Contrast this with, what I think has been the most successful example of a Kindle formatted book yet: Jay-Z's Decoded. Jay-Z talks about Basquait's art, and then there's a colour image of it in the next frame. He discusses a song, and an embedded video of it plays as you read the lyrics, which have linked footnotes that you can click on to get additional expository context. Instead of crippling the book, Jay-Z gives us more. And so here I am, recommending it to you.

Jay-Z extended the book in a way that made sense. But there's so much more you could do. Especially if you wanted to really push the boundaries of narrative. I can imagine literary titles going much further.

Imagine a book forcing you to pause after reading a passage. Or playing a song at an extemely low volume just as you encounter it in the text. Or cutting up the narrative flow and restructuring it at random—like some sort of AI William S. Burroughs. All those things and more are possible with ebooks, which will redefine the flow of a narrative just as surely as it was redefined when we moved from scroll to codex. And yet the internal restructuring is just the beginning.

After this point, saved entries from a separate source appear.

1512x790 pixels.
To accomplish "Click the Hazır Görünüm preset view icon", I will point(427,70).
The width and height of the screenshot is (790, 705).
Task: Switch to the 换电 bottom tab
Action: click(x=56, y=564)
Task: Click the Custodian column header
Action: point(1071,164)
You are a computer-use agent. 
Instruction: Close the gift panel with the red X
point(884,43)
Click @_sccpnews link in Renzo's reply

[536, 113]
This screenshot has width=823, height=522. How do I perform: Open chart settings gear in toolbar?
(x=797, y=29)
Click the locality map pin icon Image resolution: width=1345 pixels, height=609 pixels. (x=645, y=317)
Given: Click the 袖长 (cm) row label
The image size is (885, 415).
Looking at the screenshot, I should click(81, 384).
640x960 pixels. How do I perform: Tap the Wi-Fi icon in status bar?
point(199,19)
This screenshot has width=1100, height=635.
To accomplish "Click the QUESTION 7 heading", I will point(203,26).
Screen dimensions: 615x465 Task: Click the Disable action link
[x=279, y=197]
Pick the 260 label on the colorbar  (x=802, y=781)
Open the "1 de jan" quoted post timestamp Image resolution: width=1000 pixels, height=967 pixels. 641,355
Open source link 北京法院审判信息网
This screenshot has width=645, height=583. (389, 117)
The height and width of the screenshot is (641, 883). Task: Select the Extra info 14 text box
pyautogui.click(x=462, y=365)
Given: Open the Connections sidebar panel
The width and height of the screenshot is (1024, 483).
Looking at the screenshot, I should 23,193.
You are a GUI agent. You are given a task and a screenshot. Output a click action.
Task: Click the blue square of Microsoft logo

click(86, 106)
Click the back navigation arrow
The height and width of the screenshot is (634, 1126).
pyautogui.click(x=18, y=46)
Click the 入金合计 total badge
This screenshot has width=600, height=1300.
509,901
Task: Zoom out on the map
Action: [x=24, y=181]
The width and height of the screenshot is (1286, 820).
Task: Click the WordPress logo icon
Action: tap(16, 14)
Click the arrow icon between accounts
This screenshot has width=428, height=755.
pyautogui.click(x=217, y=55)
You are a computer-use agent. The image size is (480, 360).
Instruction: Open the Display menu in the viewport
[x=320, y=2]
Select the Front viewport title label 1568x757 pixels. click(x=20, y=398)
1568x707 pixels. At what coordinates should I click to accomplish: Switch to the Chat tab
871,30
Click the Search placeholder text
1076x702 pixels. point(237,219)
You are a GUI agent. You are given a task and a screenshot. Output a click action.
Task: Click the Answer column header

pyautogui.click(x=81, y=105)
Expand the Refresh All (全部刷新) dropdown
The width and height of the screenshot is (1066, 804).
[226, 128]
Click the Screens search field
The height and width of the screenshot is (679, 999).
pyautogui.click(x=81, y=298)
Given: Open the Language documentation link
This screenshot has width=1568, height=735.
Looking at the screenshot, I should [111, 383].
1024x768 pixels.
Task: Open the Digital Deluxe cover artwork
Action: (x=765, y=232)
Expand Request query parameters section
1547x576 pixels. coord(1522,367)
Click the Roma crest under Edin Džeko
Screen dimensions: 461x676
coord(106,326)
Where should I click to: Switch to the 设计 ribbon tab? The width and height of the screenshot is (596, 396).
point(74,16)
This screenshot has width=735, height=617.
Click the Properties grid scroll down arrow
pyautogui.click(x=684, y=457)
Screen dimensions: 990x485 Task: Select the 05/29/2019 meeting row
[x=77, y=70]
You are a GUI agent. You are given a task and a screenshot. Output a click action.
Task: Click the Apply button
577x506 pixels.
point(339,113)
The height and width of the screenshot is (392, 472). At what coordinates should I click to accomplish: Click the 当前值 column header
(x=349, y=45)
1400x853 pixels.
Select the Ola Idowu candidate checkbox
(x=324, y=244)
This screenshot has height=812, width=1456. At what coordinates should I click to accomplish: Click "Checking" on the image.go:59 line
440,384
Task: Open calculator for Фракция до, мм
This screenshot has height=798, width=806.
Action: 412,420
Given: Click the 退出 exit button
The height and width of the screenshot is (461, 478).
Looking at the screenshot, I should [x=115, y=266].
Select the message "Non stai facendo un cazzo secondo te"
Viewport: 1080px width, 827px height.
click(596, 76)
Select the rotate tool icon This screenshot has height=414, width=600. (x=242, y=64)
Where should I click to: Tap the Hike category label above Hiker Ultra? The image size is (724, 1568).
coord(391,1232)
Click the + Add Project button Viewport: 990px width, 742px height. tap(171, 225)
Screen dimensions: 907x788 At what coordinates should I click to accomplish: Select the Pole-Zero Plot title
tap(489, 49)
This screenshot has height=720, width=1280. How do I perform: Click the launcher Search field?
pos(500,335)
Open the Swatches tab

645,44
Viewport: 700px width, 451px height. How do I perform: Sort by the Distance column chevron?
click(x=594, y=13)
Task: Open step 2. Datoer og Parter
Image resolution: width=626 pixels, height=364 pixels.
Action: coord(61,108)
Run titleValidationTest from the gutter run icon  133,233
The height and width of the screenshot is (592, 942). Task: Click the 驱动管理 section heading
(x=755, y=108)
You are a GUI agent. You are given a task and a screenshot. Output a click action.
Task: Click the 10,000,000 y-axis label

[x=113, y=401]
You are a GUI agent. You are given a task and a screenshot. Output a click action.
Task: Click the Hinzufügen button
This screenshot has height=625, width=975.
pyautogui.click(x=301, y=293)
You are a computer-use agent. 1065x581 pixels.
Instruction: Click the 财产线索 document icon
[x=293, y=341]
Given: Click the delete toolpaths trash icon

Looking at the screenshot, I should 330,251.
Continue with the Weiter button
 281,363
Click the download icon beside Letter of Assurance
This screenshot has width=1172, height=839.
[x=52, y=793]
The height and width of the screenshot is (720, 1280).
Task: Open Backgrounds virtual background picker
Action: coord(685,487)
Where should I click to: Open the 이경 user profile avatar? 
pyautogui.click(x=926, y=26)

Over on Rdio, I've been building a collaborative playlist of all the music that appears in IQ84 in the order that it appears. It was only after I started doing this that I learned about Small Demons, which basically scrapes the objects from books—places, music, characters. You can then appreciate them across multiple titles. Not only does it help you understand the context in which they are used, but it can even clue you into homages of earlier works. Meanwhile Steven Johnson's new collaborative community, Findings, lets readers share their favourite passages from various books (which was precisely how I discovered that IQ84 doesn't support public notes)

As ebooks mature, they are going to increasingly jump the boundaries and escape the confines of the original publication. Books will be remixed, just as film and music has (for example, I've encountered several people who have read George R.R. Martin's Song of Ice and Fire books on a character by character basis, rather than in the order they appear. Imagine if readers could completely restructure the order of an ebook.)

Smart publishers will not just allow, but encourage this. They will want readers to participate with the book. They will try to open the gates, rather than wall them off.

But limiting our experience of the book, especially taking away those things that we've already grown accustomed to, is just plain dumb. It's a sub-par IQ.